Excessive television watching linked to unhealthy eating
Communication professor Temple Northup suggests reasons why TV watching is connected to poor eating habits
A recent study conducted by communication professor Temple Northup suggests people who watch excessive amounts of TV tend to eat more unhealthy foods and might not understand the foundations of a healthy diet.
“I found people who watch more TV had both a poorer understanding of proper nutrition and a more fatalistic view toward eating well compared to those who watched less TV,” said Dr. Northup of the Jack J. Valenti School of Communication. “In turn, those two items predicted snacking behaviors.”
Previous studies found a relationship between TV use in terms of the number of hours watched per day and unhealthy food consumption.
Northup suggests that because consumers are inundated with advertising for unhealthy food and messages about the latest trends in what you should or shouldn’t eat, they develop poor attitudes toward and knowledge about eating well.
“In essence, the number of hours of TV you watch per day, the more unhealthy foods you eat,” Dr. Northup said. “A common explanation for this is that TV watching is sedentary and encourages snacking.”
He documents the relationship between television use and unhealthy food consumption in his study published in the International Journal of Communication and Health, “Understanding the Relationship between Television Use and Unhealthy Eating: The Mediating Role of Fatalistic Views of Eating Well and Nutritional Knowledge.”
His research, however, also looks at what may be the root causes for an increase in bad eating habits while watching a lot of television.

[Data shown]
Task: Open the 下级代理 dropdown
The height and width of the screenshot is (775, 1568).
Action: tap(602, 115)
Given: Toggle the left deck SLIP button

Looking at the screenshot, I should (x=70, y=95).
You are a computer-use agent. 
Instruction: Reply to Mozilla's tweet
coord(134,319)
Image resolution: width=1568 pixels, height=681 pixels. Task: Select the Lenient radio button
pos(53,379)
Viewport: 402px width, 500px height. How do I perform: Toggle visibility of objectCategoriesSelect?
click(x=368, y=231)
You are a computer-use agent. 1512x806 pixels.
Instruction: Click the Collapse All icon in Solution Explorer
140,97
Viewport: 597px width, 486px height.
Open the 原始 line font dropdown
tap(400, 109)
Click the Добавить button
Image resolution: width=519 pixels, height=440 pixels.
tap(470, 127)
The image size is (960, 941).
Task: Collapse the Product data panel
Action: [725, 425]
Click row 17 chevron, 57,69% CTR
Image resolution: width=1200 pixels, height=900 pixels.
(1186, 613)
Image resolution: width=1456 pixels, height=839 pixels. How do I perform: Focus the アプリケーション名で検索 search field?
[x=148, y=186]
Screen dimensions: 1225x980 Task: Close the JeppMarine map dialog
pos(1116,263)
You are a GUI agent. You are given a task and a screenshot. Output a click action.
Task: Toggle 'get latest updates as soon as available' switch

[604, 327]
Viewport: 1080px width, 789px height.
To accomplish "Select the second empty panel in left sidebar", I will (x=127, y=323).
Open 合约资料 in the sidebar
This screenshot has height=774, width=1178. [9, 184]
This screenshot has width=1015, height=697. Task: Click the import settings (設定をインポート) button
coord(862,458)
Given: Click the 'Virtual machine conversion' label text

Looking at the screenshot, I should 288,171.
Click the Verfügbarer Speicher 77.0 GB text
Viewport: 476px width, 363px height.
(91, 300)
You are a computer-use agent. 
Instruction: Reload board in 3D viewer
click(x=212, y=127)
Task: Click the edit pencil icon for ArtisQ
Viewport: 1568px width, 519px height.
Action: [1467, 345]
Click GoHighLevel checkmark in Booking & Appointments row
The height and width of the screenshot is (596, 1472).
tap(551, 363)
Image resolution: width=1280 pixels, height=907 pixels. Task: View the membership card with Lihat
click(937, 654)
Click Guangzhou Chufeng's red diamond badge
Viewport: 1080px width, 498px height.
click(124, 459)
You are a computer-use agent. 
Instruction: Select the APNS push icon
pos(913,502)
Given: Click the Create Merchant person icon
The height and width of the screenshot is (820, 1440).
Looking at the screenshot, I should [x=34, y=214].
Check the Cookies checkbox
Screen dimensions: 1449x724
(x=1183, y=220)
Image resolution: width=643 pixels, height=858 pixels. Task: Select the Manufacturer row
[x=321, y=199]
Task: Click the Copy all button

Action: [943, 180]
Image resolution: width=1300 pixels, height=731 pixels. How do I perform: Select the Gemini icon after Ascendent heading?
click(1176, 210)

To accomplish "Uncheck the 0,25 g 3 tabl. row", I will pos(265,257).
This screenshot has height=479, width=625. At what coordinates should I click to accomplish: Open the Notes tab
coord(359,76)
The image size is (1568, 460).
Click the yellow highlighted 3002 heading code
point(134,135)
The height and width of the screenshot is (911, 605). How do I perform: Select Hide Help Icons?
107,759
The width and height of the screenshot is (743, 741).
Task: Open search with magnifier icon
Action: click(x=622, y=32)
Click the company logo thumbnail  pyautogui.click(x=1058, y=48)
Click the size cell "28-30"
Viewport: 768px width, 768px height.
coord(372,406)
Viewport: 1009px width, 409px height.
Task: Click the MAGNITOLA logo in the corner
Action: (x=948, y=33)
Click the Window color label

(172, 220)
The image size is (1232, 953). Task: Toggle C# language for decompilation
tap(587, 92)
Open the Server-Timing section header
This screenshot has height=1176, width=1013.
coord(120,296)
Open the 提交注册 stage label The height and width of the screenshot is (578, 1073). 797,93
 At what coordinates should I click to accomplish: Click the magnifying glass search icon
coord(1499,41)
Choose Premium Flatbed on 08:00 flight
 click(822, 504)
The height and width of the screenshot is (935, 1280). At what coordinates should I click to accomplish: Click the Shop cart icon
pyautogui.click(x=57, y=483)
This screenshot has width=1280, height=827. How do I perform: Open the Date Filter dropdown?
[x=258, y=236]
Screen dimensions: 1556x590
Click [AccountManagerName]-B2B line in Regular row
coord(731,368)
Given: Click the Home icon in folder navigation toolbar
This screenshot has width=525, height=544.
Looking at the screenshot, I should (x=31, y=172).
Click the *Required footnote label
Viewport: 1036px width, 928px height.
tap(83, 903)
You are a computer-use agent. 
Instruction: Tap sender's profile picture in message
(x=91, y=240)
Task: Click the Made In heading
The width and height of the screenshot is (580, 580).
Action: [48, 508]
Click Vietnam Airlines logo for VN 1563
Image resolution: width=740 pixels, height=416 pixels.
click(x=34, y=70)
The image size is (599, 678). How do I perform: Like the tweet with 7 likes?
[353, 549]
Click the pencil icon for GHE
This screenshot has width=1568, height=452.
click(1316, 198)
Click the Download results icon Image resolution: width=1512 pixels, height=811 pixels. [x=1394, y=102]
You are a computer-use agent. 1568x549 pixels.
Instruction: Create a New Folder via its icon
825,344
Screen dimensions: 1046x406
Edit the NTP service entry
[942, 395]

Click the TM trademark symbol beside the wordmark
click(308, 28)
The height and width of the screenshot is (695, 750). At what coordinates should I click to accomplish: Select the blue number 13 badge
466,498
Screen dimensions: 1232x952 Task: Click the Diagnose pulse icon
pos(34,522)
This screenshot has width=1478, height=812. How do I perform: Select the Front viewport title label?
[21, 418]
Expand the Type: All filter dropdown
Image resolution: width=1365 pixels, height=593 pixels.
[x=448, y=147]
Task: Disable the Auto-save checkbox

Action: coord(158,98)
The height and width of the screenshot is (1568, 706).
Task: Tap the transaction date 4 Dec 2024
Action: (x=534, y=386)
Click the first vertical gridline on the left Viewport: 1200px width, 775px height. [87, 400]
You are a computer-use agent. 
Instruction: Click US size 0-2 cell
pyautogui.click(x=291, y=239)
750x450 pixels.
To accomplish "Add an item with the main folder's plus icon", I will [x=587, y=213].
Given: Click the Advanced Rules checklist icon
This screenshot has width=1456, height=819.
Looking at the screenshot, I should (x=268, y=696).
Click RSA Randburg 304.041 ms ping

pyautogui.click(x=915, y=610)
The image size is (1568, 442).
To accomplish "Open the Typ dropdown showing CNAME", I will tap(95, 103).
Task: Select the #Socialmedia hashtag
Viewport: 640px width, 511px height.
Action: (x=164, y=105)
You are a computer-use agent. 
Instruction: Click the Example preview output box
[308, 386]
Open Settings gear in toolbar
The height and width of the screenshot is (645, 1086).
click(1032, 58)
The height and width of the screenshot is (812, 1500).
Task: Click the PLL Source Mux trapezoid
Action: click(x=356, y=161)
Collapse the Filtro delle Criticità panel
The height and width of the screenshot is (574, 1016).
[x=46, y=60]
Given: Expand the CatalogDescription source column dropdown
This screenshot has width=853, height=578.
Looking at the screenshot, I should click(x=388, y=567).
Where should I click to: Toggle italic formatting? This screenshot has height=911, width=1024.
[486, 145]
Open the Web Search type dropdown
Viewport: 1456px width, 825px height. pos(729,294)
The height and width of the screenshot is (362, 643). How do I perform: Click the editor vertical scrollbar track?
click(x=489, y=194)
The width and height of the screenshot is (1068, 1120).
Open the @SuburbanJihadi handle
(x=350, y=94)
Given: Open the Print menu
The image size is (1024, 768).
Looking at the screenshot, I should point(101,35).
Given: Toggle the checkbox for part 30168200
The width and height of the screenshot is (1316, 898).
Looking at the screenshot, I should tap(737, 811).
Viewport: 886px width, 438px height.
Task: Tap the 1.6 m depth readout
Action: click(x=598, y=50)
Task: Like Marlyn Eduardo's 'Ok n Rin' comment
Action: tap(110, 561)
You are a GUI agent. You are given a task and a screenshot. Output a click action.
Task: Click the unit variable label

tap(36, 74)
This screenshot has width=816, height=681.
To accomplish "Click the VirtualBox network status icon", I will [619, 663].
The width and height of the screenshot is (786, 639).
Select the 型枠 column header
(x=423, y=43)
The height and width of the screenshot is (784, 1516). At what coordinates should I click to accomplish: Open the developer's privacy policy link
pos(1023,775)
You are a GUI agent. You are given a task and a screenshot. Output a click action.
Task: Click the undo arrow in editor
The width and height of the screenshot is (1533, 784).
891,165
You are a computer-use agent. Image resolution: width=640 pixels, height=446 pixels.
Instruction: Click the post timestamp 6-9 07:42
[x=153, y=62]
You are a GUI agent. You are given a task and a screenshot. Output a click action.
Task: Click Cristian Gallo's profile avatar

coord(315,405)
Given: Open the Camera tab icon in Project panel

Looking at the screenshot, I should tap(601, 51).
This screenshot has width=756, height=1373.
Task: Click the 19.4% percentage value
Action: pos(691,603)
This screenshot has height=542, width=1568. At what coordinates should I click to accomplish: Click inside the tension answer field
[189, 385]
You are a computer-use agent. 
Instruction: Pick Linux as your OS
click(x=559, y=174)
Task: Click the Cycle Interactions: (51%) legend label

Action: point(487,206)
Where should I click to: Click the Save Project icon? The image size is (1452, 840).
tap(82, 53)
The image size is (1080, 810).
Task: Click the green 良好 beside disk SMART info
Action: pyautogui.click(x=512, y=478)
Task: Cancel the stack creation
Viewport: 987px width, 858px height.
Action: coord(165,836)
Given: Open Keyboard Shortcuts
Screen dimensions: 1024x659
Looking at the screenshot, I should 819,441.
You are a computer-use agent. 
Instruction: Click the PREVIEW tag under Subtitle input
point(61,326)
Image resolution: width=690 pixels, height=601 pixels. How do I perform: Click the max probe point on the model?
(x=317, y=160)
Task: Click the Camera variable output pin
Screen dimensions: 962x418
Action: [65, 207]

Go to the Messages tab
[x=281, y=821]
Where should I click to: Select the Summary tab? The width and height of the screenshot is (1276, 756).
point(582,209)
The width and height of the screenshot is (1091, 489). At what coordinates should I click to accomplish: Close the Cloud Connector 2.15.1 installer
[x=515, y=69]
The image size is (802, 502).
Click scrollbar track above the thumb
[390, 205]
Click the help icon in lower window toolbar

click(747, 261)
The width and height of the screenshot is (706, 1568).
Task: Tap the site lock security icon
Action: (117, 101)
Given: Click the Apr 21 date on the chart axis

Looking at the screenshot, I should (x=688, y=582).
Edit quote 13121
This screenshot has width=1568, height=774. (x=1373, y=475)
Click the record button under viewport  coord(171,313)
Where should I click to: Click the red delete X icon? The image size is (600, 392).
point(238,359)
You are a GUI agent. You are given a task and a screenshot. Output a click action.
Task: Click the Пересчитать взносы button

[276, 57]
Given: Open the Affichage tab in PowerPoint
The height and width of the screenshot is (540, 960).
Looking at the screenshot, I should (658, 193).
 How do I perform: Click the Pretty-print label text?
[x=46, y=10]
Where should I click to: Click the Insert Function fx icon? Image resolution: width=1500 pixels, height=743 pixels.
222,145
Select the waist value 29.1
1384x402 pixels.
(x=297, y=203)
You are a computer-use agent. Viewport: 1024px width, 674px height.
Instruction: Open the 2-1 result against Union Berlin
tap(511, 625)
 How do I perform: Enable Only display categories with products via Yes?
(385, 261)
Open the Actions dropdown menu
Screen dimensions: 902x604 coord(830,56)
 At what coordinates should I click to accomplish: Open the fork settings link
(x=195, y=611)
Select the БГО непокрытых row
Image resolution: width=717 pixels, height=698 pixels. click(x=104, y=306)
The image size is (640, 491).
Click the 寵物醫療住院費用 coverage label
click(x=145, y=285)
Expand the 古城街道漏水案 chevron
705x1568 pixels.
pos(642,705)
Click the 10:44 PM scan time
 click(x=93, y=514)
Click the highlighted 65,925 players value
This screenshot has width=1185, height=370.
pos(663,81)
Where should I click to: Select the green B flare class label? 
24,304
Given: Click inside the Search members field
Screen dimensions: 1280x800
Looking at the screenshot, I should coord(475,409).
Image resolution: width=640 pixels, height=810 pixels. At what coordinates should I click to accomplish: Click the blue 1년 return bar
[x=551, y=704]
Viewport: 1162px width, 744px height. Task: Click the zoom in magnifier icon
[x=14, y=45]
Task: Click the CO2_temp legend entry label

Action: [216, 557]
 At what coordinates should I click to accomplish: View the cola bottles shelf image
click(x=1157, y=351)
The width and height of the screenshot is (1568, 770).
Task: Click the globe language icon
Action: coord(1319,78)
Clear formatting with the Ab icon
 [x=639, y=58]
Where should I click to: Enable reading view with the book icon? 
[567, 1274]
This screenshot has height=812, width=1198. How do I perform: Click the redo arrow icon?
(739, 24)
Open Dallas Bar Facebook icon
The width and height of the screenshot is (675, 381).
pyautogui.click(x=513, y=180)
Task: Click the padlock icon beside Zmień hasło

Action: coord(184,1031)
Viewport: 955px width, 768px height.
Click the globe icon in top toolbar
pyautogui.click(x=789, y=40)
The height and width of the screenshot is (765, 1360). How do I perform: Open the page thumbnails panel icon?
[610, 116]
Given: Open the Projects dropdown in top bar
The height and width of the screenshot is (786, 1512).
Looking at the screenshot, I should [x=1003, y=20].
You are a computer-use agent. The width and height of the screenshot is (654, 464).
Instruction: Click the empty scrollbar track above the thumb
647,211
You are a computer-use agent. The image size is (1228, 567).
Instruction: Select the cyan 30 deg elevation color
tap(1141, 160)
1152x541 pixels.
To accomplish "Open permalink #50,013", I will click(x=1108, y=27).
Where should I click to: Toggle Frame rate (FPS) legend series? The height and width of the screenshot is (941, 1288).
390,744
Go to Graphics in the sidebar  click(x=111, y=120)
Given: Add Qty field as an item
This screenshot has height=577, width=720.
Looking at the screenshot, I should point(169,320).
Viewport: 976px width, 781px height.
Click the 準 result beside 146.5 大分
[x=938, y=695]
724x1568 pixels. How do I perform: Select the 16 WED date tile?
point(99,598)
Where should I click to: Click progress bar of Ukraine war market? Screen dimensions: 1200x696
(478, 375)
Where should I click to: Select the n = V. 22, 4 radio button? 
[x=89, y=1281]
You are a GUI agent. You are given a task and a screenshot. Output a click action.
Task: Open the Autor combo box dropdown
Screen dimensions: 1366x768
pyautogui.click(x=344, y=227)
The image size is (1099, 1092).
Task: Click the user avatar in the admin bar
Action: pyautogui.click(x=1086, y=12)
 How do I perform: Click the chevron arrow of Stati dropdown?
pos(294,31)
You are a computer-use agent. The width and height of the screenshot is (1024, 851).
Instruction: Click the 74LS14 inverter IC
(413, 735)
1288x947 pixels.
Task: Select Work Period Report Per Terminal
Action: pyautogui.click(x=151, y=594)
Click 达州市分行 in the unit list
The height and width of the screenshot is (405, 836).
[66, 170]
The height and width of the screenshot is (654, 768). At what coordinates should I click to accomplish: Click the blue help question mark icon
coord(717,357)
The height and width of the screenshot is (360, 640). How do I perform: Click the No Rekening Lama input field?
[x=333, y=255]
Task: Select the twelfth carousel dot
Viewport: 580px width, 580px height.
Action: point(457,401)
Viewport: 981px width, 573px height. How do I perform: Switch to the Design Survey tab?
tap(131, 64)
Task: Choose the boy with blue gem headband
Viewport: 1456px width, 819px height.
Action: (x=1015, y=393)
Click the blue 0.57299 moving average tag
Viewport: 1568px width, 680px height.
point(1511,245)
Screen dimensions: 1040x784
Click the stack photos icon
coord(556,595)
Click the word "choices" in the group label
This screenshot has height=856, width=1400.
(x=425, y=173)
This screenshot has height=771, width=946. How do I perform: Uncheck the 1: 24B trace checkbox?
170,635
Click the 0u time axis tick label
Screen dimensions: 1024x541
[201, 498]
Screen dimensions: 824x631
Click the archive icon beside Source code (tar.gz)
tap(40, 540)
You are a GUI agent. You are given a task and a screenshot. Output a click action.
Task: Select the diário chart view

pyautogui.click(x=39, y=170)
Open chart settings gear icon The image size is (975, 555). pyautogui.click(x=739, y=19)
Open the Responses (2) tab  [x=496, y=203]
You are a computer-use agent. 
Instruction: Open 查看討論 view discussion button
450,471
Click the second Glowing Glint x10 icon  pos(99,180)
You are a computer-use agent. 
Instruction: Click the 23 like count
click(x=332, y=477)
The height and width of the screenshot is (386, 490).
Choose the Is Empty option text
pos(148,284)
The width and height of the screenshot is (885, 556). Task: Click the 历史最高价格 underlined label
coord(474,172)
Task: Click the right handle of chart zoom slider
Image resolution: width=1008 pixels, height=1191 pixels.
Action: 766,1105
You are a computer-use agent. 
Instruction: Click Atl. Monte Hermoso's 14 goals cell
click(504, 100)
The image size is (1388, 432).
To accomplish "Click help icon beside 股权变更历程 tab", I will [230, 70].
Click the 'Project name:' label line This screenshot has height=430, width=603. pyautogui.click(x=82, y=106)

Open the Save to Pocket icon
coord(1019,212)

[Your assignment] Continue the article on television watching and unhealthy eating, picking up right after its last sentence.

[Result of this exercise]
“There was very little prior research on the psychological reasons this relationship might exist beyond that it’s a sedentary activity that encourages snacking,” he said. “I wanted to investigate underlying psychological reasons that this relationship might exist.”
Two of the measurements he used in his cross-sectional survey of 591 participants are ‘fatalistic view toward eating well’ and ‘nutritional knowledge.’ He also included ‘television and news media usage’ and ‘nutritional intake.’ Northup says the research model is based on similar measures that look at cancer prevention.
In a review of the cancer prevention studies, Northup found that people who adopt a fatalistic view towards cancer, a view that it is too difficult to understand causes of cancer well enough to do anything about it—tend to have lower self-efficacy toward reducing risky behaviors that may cause cancer. In the context of TV use and unhealthy eating, he believed that those with a more fatalistic view toward eating well tend to eat more snack foods. If these individuals think nutrition is too difficult to understand, they will probably give up trying to eat well, he said.
“It is important to understand how people develop knowledge about nutrition, including examining nutritional messages found within the media,” Dr. Northup said.